Tous les miliciens qui avaient droit à une exemption provisoire étaient libérés, après 4 années, lorsque la durée du service était fixée à 5 ans., Si vous ne dites pas maintenant que l'exemption définitive ne sera accordée qu'au bout de 8 années, il y aura évidemment contradiction. (Interruption.) Sous l'empire de la loi de 1841 les conseils de milice ont été souvent fort embarrassés, parce que la contradiction existait déjà, et l'application de la loi en a souffert. Il est indispensable de mettre le plus de clarté possible dans la loi que nous faisons, puisque la législation de la milice est déjà fort embrouillée. Dans la loi de 1841 il y avait un article qui tendait à faire disparaître le doute ; c'était une disposition portant, si je ne me trompe, que toutes les dispositions des lois anciennes contraires à la loi de 1841, étaient abrogées ; dans le projet qui nous est soumis, cette disposition n'est pas reproduite ; il en résultera évidemment une contradiction, et je ne sais pas même si un milicien, arrivant avec les dispositions des lois anciennes qui l'exemptent au bout de 5 années, n'aura pas le droit de réclamer cette exemption, malgré la loi que nous allons voter. Cette loi va entraîner encore de nouvelles difficultés dans l'application de la législation sur la milice ; elle demandera de nouvelles interprétations. Eh bien, n'est-il pas nécessaire qu'elle soit au moins clairement expliquée dès à présent ou qu'une nouvelle disposition soit introduite dans le projet ? le demanderai donc à MM. les ministres de bien vouloir s'expliquer à cet égard.

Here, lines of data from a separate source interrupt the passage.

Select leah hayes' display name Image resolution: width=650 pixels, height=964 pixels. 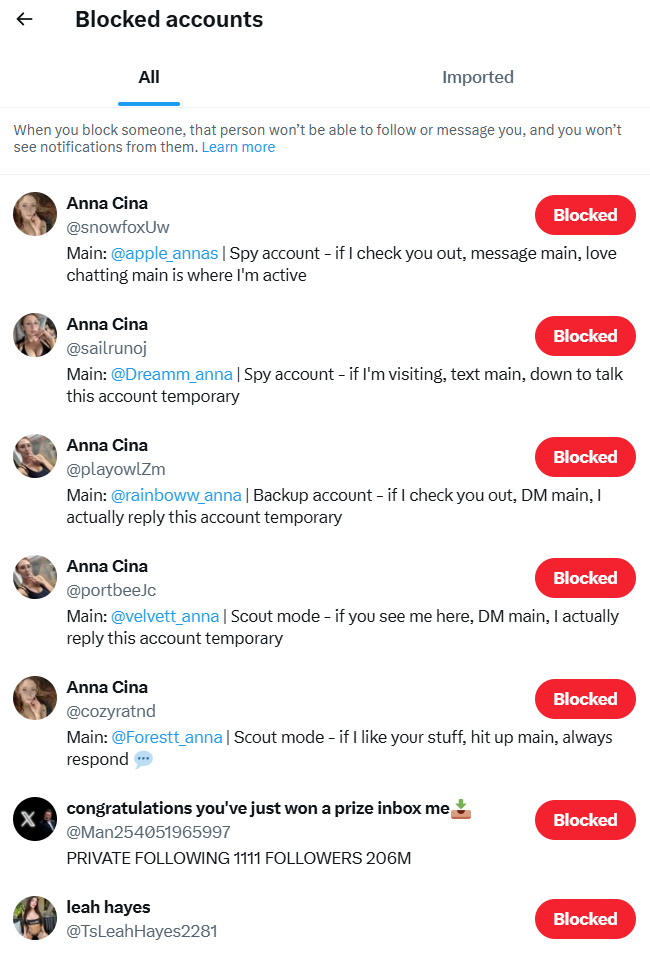108,907
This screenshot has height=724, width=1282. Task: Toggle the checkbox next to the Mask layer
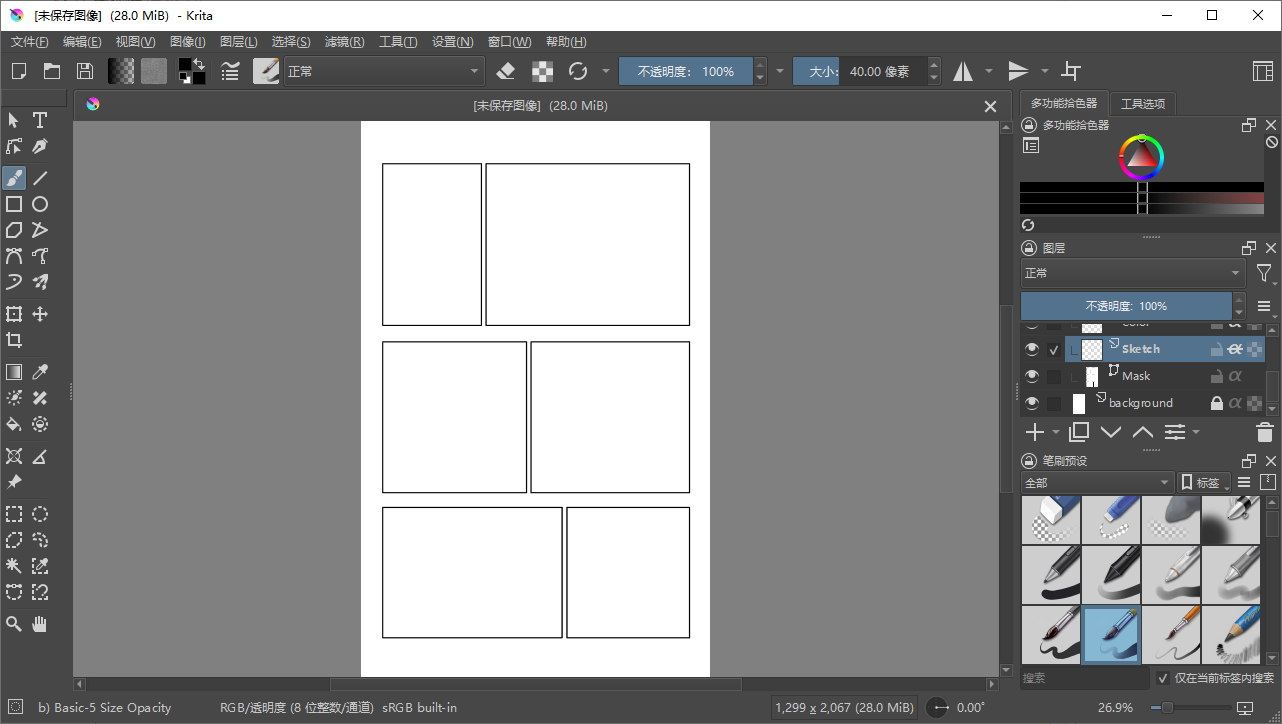[1054, 375]
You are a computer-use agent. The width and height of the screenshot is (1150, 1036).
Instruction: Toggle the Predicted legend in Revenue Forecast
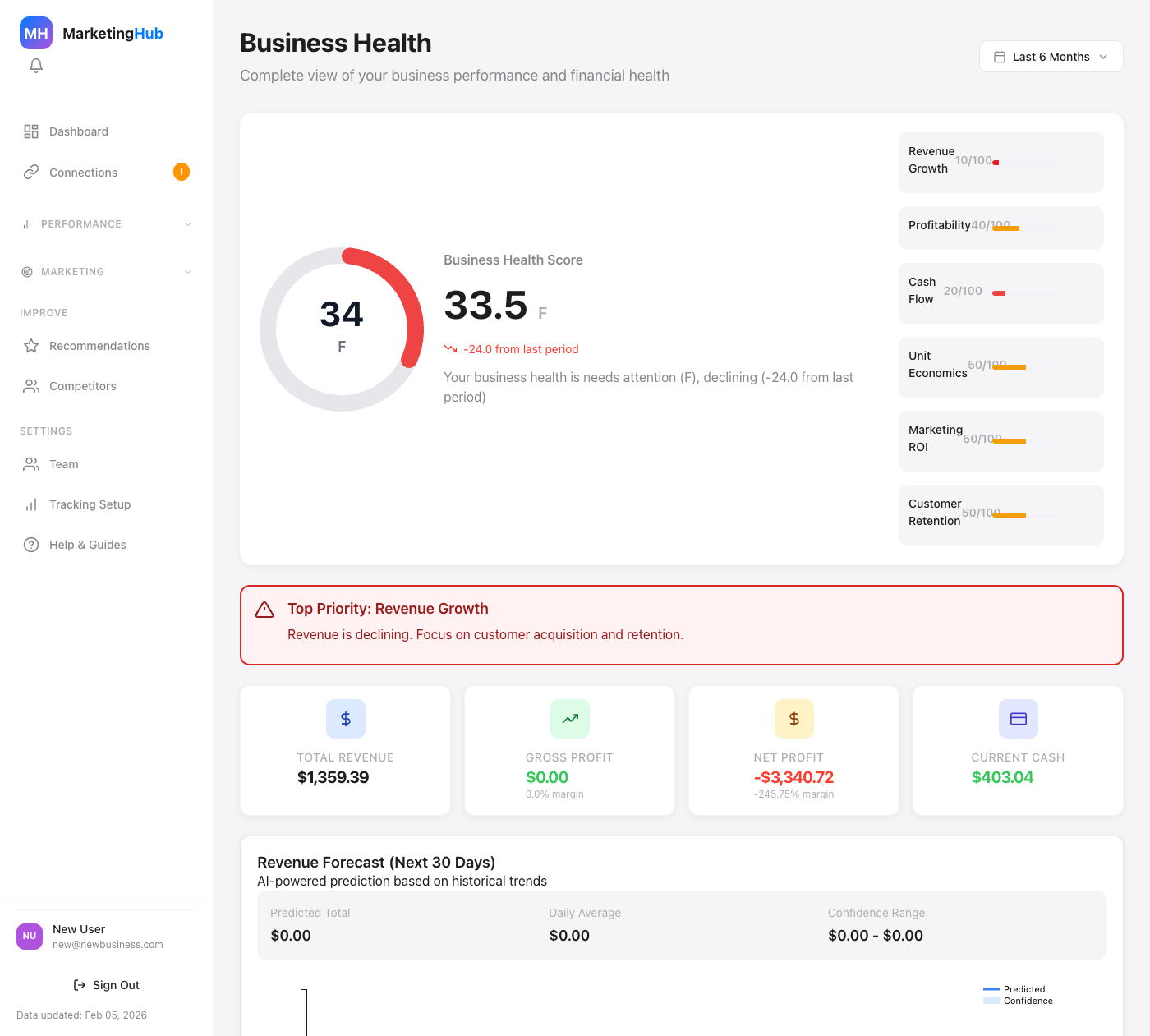[1024, 990]
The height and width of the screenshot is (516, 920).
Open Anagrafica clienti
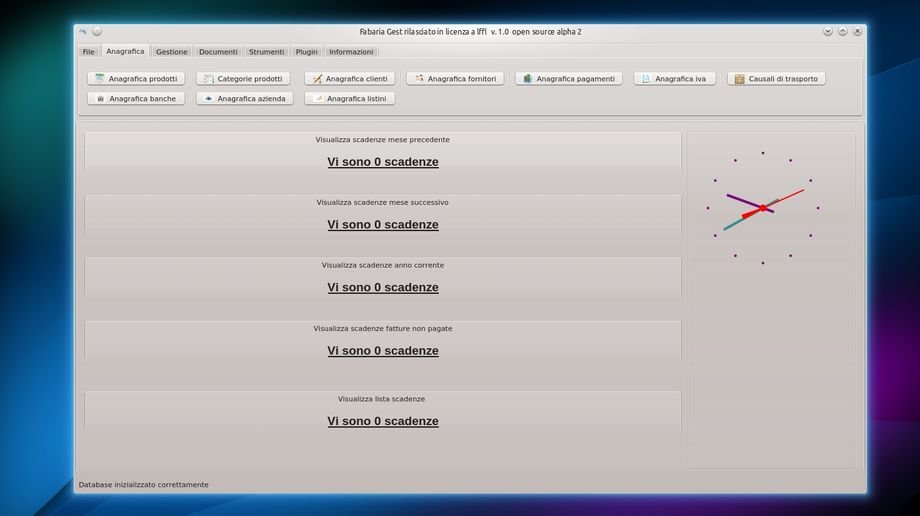[350, 79]
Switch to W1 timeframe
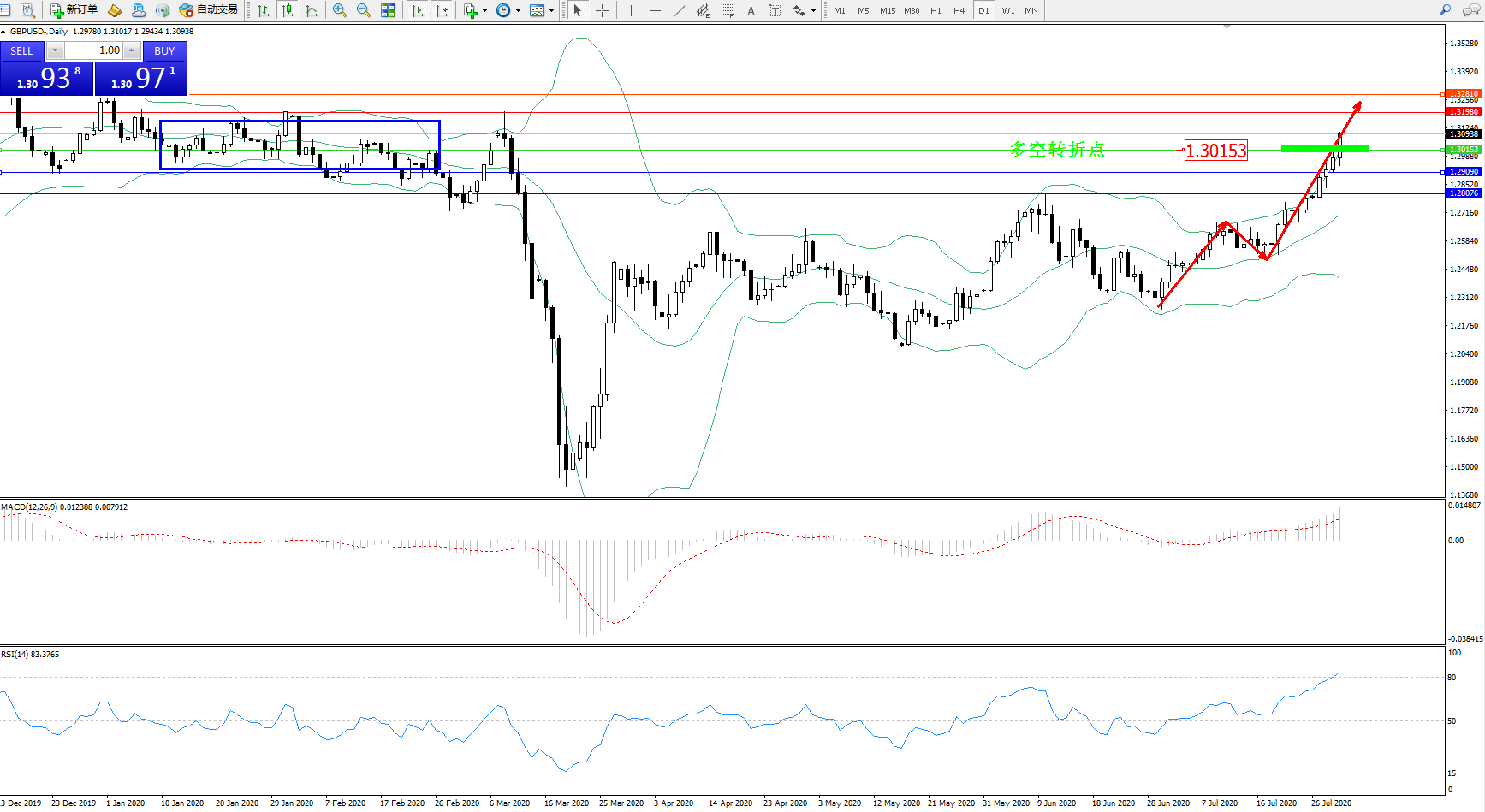 (x=1008, y=10)
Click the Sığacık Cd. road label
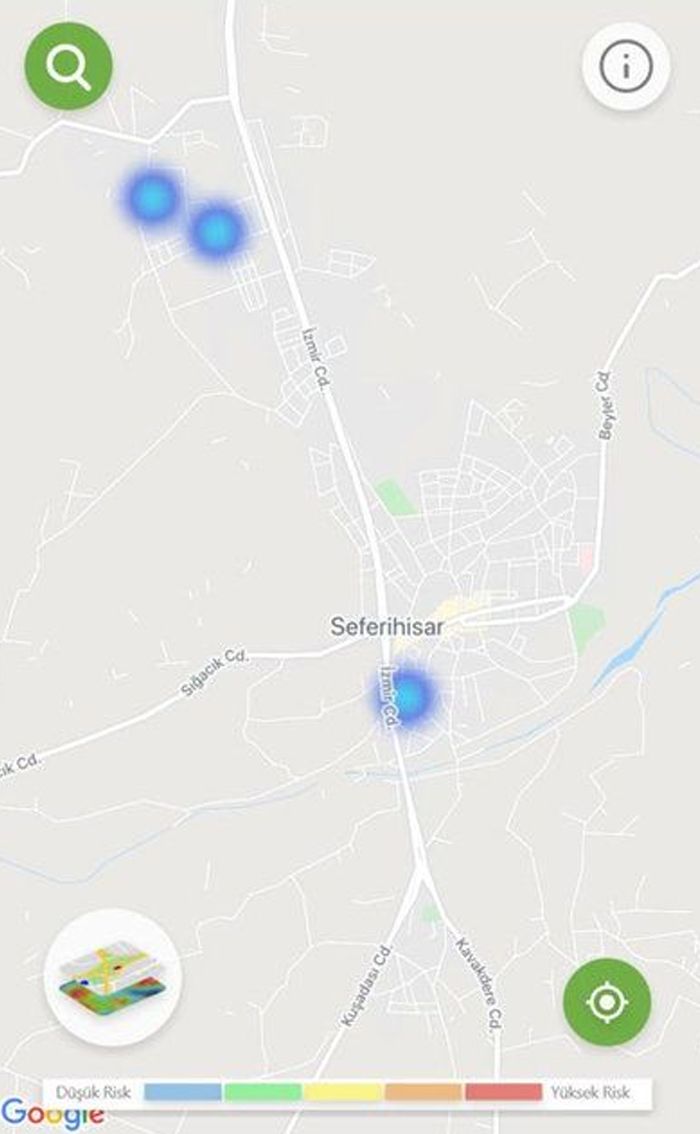This screenshot has height=1134, width=700. point(214,673)
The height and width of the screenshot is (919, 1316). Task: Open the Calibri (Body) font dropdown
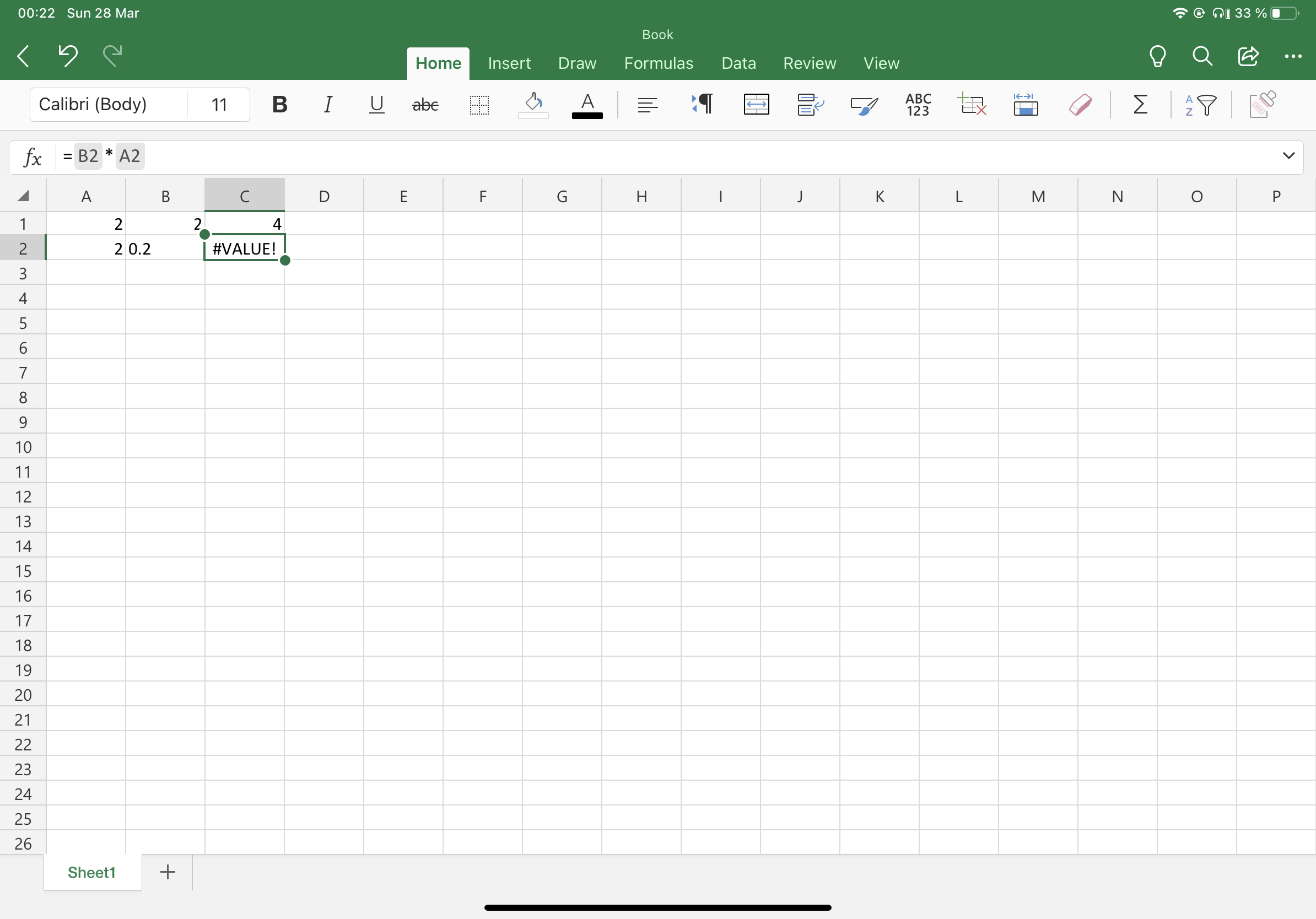point(109,104)
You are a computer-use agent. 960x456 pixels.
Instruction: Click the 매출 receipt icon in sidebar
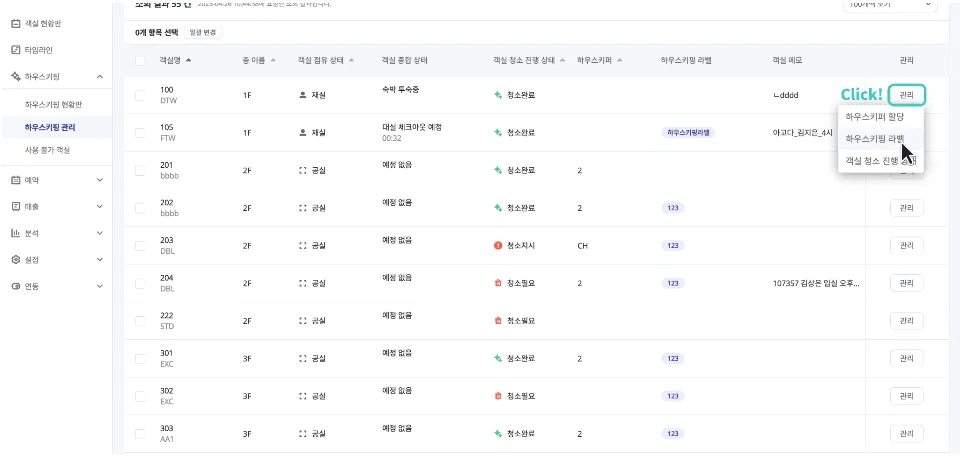pyautogui.click(x=16, y=206)
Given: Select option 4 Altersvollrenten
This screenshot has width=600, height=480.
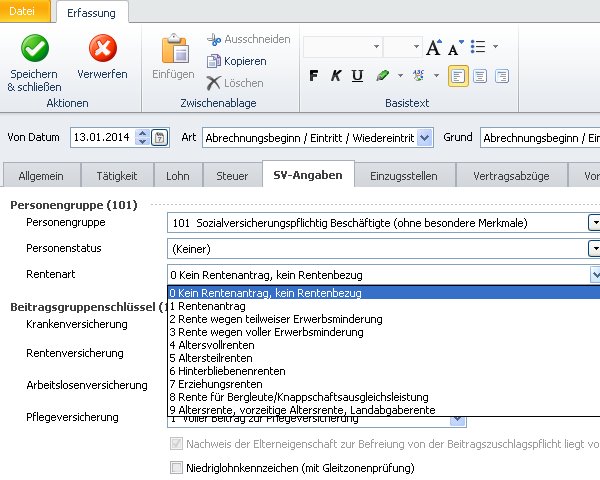Looking at the screenshot, I should 211,345.
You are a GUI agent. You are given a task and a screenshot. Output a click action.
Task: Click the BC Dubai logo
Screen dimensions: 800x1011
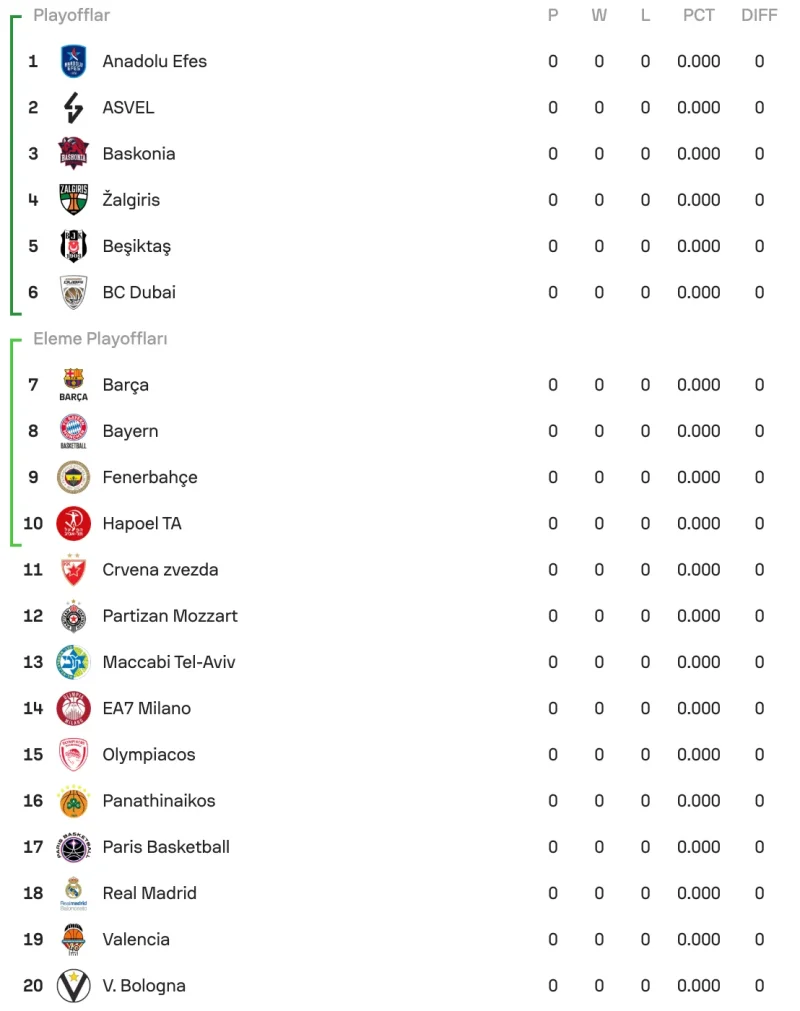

M. le ministre de l’intérieur (M. de Theux). - Je n'avais pas saisi parfaitement les premières observations de l'honorable M. d’Hoffschmidt. Le projet de loi a été présenté par M. Nothomb.il y a déjà longtemps, mais avant la fin de la discussion j'examinerai les dispositions que M. d'Hoffschmidt a signalées, et s'il est nécessaire je proposerai une disposition nouvelle.

M. Nothomb. - J'ai toujours pensé que la nouvelle disposition qui forme l'article premier affecterait l'ancienne législation dans son entier, et que dans tous les cas où, dans l'ancienne législation il est question de la durée, fixée alors à cinq ans, ce terme, d'après la loi nouvelle, serait fixé à huit ans. (Interruption.) S'il y avait le moindre doute à cet égard, il faudrait un article additionnel. (Nouvelle interruption.) Du reste, messieurs, comme l'a dit M. le ministre de l'intérieur, on pourra, d'ici à la fin de la discussion, apprécier les faits, voir quelle application la loi de 1841 a reçue, et proposer un article additionnel si c'est nécessaire ; et si un article additionnel trop large effrayait, on pourrait dire que le terme est prorogé à huit ans dans les cas des articles tels et tels, qui seraient alors énumérés dans la disposition additionnelle.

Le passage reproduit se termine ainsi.